Short task –
Rewrite the entries below, replacing "Open" with "Access" wherever it occurs and leaving all other text unchanged. Omit the pictures from your answer.
....................
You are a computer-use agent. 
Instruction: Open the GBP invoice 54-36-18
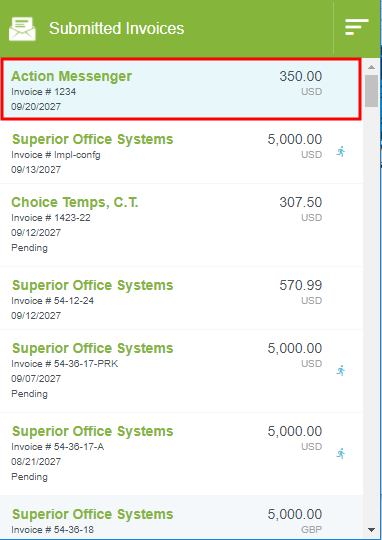[181, 518]
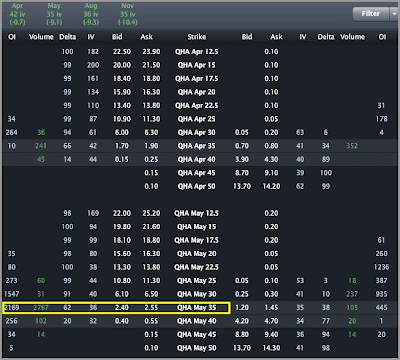Viewport: 400px width, 360px height.
Task: Select the Apr 42 iv expiration tab
Action: (x=17, y=14)
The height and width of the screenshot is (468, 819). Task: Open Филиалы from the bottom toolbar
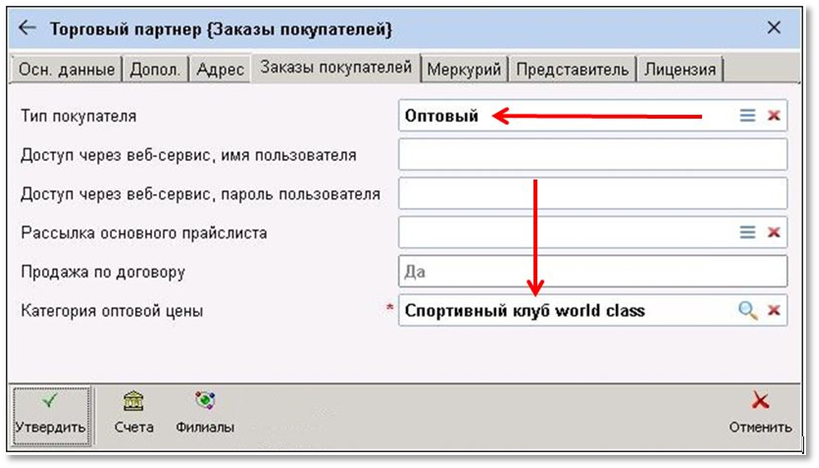204,412
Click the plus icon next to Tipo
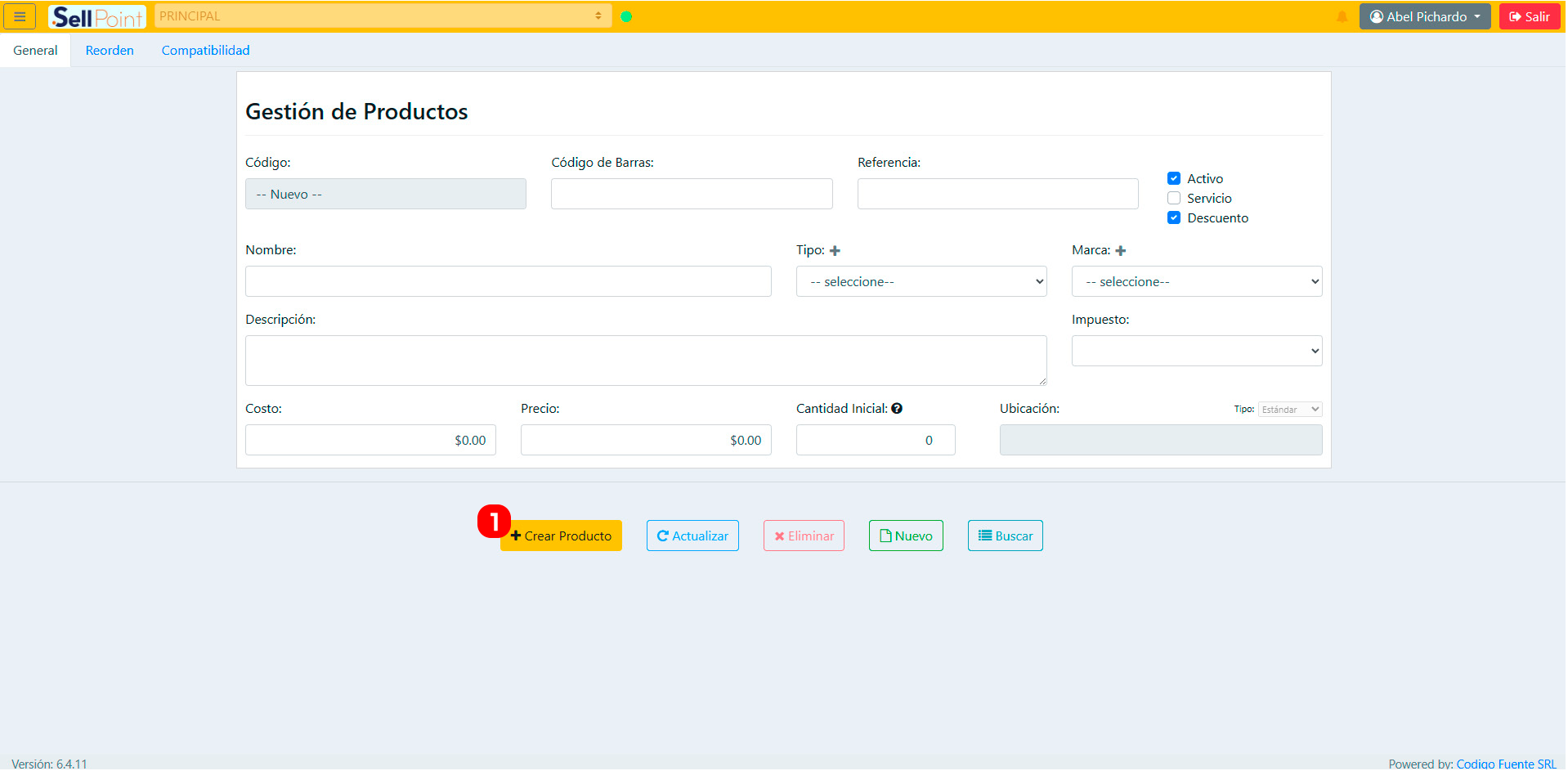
....................
Correct result –
You are a computer-use agent. 
Instruction: Access the GBP invoice 54-36-18
[181, 518]
Viewport: 400px width, 360px height.
Task: Select the Apr 42 iv expiration tab
Action: (x=17, y=14)
The height and width of the screenshot is (468, 819). Task: Access Филиалы from the bottom toolbar
204,412
Click the plus icon next to Tipo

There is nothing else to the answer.